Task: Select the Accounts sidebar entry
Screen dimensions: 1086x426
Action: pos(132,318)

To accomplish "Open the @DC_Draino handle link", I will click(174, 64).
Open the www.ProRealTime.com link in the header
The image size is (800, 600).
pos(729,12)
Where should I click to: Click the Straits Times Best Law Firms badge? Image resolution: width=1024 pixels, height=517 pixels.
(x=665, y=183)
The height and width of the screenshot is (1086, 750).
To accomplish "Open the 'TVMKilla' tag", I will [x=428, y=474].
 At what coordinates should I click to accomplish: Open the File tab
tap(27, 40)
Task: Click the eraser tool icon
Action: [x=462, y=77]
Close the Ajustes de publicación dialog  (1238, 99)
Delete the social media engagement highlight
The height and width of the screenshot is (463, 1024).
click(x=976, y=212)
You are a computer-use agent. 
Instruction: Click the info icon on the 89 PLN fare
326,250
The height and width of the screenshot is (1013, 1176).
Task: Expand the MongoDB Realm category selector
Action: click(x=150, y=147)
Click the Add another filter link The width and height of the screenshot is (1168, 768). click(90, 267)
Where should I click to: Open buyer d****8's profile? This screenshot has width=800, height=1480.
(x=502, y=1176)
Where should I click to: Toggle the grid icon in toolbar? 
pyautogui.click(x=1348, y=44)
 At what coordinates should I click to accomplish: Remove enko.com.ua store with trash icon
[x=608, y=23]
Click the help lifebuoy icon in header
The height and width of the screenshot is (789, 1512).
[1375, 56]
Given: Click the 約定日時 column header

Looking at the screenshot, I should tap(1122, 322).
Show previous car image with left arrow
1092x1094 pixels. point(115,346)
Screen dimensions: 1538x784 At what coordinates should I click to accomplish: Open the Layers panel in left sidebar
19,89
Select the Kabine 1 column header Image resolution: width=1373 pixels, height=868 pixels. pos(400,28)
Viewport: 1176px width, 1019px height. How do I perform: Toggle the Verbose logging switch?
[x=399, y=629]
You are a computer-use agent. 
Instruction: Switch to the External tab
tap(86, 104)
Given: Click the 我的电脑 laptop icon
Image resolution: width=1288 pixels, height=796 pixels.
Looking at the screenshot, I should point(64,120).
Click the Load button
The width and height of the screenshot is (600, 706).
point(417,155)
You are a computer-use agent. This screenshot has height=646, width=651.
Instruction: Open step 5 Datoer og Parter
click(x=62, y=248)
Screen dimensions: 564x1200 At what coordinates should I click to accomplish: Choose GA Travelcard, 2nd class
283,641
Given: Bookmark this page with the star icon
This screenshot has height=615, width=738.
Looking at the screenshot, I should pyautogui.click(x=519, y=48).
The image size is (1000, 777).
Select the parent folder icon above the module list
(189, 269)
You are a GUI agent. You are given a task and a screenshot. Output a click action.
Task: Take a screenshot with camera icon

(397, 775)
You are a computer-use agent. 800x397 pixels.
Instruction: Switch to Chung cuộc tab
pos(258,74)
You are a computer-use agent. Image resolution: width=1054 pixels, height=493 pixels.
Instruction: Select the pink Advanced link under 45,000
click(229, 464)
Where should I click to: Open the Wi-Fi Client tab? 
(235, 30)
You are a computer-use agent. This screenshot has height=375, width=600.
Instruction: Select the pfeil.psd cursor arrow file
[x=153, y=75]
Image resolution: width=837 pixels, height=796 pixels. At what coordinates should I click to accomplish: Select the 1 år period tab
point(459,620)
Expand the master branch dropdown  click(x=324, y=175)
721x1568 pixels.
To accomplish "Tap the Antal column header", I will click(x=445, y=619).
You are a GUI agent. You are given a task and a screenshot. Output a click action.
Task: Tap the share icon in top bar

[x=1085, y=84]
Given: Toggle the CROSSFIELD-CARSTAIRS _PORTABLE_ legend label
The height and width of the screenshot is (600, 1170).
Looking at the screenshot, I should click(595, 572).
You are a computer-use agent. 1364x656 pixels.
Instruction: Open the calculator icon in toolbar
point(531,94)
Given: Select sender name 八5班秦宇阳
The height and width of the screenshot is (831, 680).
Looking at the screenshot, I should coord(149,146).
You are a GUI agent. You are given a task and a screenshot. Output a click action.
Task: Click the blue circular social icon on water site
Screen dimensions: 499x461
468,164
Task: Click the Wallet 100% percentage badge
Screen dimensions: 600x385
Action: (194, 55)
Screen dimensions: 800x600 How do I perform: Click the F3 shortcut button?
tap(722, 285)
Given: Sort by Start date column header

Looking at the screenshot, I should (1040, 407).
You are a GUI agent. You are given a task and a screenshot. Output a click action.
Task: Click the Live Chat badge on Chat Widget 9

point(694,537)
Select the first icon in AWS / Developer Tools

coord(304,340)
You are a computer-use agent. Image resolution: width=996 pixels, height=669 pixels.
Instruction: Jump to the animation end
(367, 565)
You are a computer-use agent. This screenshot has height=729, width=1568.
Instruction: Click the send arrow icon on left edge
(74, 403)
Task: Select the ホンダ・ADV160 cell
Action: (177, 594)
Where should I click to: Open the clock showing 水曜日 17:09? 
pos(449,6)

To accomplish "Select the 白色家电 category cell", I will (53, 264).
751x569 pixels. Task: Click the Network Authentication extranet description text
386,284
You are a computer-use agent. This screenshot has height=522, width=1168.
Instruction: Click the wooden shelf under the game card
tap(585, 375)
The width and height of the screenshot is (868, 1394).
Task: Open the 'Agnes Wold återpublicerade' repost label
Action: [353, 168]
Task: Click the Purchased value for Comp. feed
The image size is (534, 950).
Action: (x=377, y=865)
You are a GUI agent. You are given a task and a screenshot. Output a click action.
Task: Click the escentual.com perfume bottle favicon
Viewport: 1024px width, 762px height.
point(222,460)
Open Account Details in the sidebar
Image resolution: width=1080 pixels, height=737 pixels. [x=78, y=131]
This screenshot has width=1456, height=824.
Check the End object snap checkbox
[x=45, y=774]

Task prompt: Give every line above again, word for word.

Answer box:
Task: Select the Accounts sidebar entry
Screen dimensions: 1086x426
Action: pos(132,318)

To accomplish "Open the @DC_Draino handle link", I will click(174, 64).
Open the www.ProRealTime.com link in the header
The image size is (800, 600).
pos(729,12)
Where should I click to: Click the Straits Times Best Law Firms badge? Image resolution: width=1024 pixels, height=517 pixels.
(x=665, y=183)
The height and width of the screenshot is (1086, 750).
To accomplish "Open the 'TVMKilla' tag", I will [x=428, y=474].
 At what coordinates should I click to accomplish: Open the File tab
tap(27, 40)
Task: Click the eraser tool icon
Action: [x=462, y=77]
Close the Ajustes de publicación dialog  (1238, 99)
Delete the social media engagement highlight
The height and width of the screenshot is (463, 1024).
click(x=976, y=212)
You are a computer-use agent. 
Instruction: Click the info icon on the 89 PLN fare
326,250
The height and width of the screenshot is (1013, 1176).
Task: Expand the MongoDB Realm category selector
Action: click(x=150, y=147)
Click the Add another filter link The width and height of the screenshot is (1168, 768). click(90, 267)
Where should I click to: Open buyer d****8's profile? This screenshot has width=800, height=1480.
(x=502, y=1176)
Where should I click to: Toggle the grid icon in toolbar? 
pyautogui.click(x=1348, y=44)
 At what coordinates should I click to accomplish: Remove enko.com.ua store with trash icon
[x=608, y=23]
Click the help lifebuoy icon in header
The height and width of the screenshot is (789, 1512).
[1375, 56]
Given: Click the 約定日時 column header

Looking at the screenshot, I should tap(1122, 322).
Show previous car image with left arrow
1092x1094 pixels. point(115,346)
Screen dimensions: 1538x784 At what coordinates should I click to accomplish: Open the Layers panel in left sidebar
19,89
Select the Kabine 1 column header Image resolution: width=1373 pixels, height=868 pixels. pos(400,28)
Viewport: 1176px width, 1019px height. How do I perform: Toggle the Verbose logging switch?
[x=399, y=629]
You are a computer-use agent. 
Instruction: Switch to the External tab
tap(86, 104)
Given: Click the 我的电脑 laptop icon
Image resolution: width=1288 pixels, height=796 pixels.
Looking at the screenshot, I should point(64,120).
Click the Load button
The width and height of the screenshot is (600, 706).
point(417,155)
You are a computer-use agent. This screenshot has height=646, width=651.
Instruction: Open step 5 Datoer og Parter
click(x=62, y=248)
Screen dimensions: 564x1200 At what coordinates should I click to accomplish: Choose GA Travelcard, 2nd class
283,641
Given: Bookmark this page with the star icon
This screenshot has height=615, width=738.
Looking at the screenshot, I should pyautogui.click(x=519, y=48).
The image size is (1000, 777).
Select the parent folder icon above the module list
(189, 269)
You are a GUI agent. You are given a task and a screenshot. Output a click action.
Task: Take a screenshot with camera icon

(397, 775)
You are a computer-use agent. 800x397 pixels.
Instruction: Switch to Chung cuộc tab
pos(258,74)
You are a computer-use agent. Image resolution: width=1054 pixels, height=493 pixels.
Instruction: Select the pink Advanced link under 45,000
click(229, 464)
Where should I click to: Open the Wi-Fi Client tab? 
(235, 30)
You are a computer-use agent. This screenshot has height=375, width=600.
Instruction: Select the pfeil.psd cursor arrow file
[x=153, y=75]
Image resolution: width=837 pixels, height=796 pixels. At what coordinates should I click to accomplish: Select the 1 år period tab
point(459,620)
Expand the master branch dropdown  click(x=324, y=175)
721x1568 pixels.
To accomplish "Tap the Antal column header", I will click(x=445, y=619).
You are a GUI agent. You are given a task and a screenshot. Output a click action.
Task: Tap the share icon in top bar

[x=1085, y=84]
Given: Toggle the CROSSFIELD-CARSTAIRS _PORTABLE_ legend label
The height and width of the screenshot is (600, 1170).
Looking at the screenshot, I should click(595, 572).
You are a computer-use agent. 1364x656 pixels.
Instruction: Open the calculator icon in toolbar
point(531,94)
Given: Select sender name 八5班秦宇阳
The height and width of the screenshot is (831, 680).
Looking at the screenshot, I should coord(149,146).
You are a GUI agent. You are given a task and a screenshot. Output a click action.
Task: Click the blue circular social icon on water site
Screen dimensions: 499x461
468,164
Task: Click the Wallet 100% percentage badge
Screen dimensions: 600x385
Action: (194, 55)
Screen dimensions: 800x600 How do I perform: Click the F3 shortcut button?
tap(722, 285)
Given: Sort by Start date column header

Looking at the screenshot, I should (1040, 407).
You are a GUI agent. You are given a task and a screenshot. Output a click action.
Task: Click the Live Chat badge on Chat Widget 9

point(694,537)
Select the first icon in AWS / Developer Tools

coord(304,340)
You are a computer-use agent. Image resolution: width=996 pixels, height=669 pixels.
Instruction: Jump to the animation end
(367, 565)
You are a computer-use agent. This screenshot has height=729, width=1568.
Instruction: Click the send arrow icon on left edge
(74, 403)
Task: Select the ホンダ・ADV160 cell
Action: (177, 594)
Where should I click to: Open the clock showing 水曜日 17:09? 
pos(449,6)

To accomplish "Select the 白色家电 category cell", I will (53, 264).
751x569 pixels. Task: Click the Network Authentication extranet description text
386,284
You are a computer-use agent. This screenshot has height=522, width=1168.
Instruction: Click the wooden shelf under the game card
tap(585, 375)
The width and height of the screenshot is (868, 1394).
Task: Open the 'Agnes Wold återpublicerade' repost label
Action: [353, 168]
Task: Click the Purchased value for Comp. feed
The image size is (534, 950).
Action: (x=377, y=865)
You are a GUI agent. You are given a task and a screenshot. Output a click action.
Task: Click the escentual.com perfume bottle favicon
Viewport: 1024px width, 762px height.
point(222,460)
Open Account Details in the sidebar
Image resolution: width=1080 pixels, height=737 pixels. [x=78, y=131]
This screenshot has width=1456, height=824.
Check the End object snap checkbox
[x=45, y=774]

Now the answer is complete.